Data excerpts:
· · · ·

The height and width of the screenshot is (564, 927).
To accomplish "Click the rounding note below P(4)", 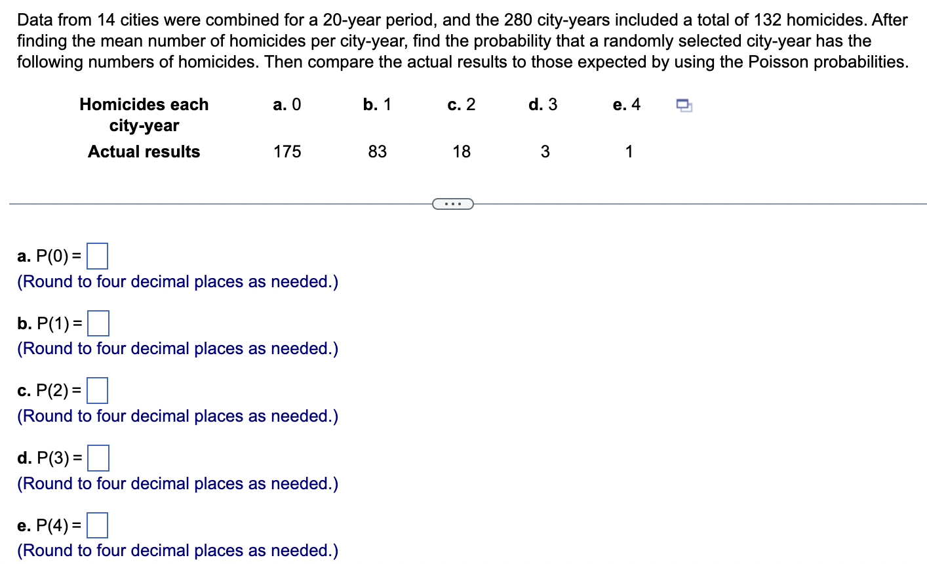I will 177,550.
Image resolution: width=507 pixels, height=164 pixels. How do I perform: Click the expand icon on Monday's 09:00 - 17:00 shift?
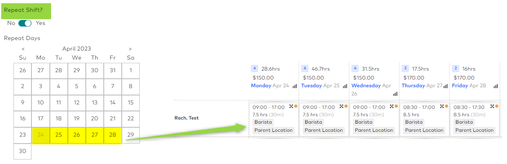[x=291, y=106]
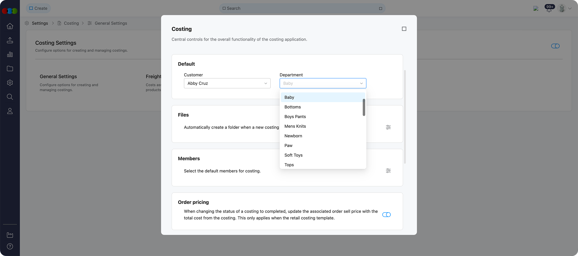Go to Settings breadcrumb link
Viewport: 578px width, 256px height.
40,23
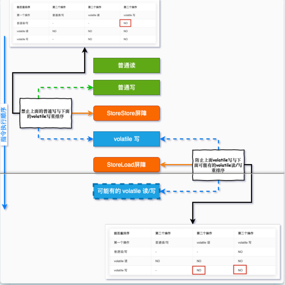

· · · ·

Assignment >> Print, please, exactly the lines from the one holding "Image resolution: width=507" through the final line of the data, both included, while leaving out each picture.

Solution to this task >>
Image resolution: width=507 pixels, height=164 pixels. How do I perform: Click the expand icon on Monday's 09:00 - 17:00 shift?
[x=291, y=106]
Go to Settings breadcrumb link
Viewport: 578px width, 256px height.
40,23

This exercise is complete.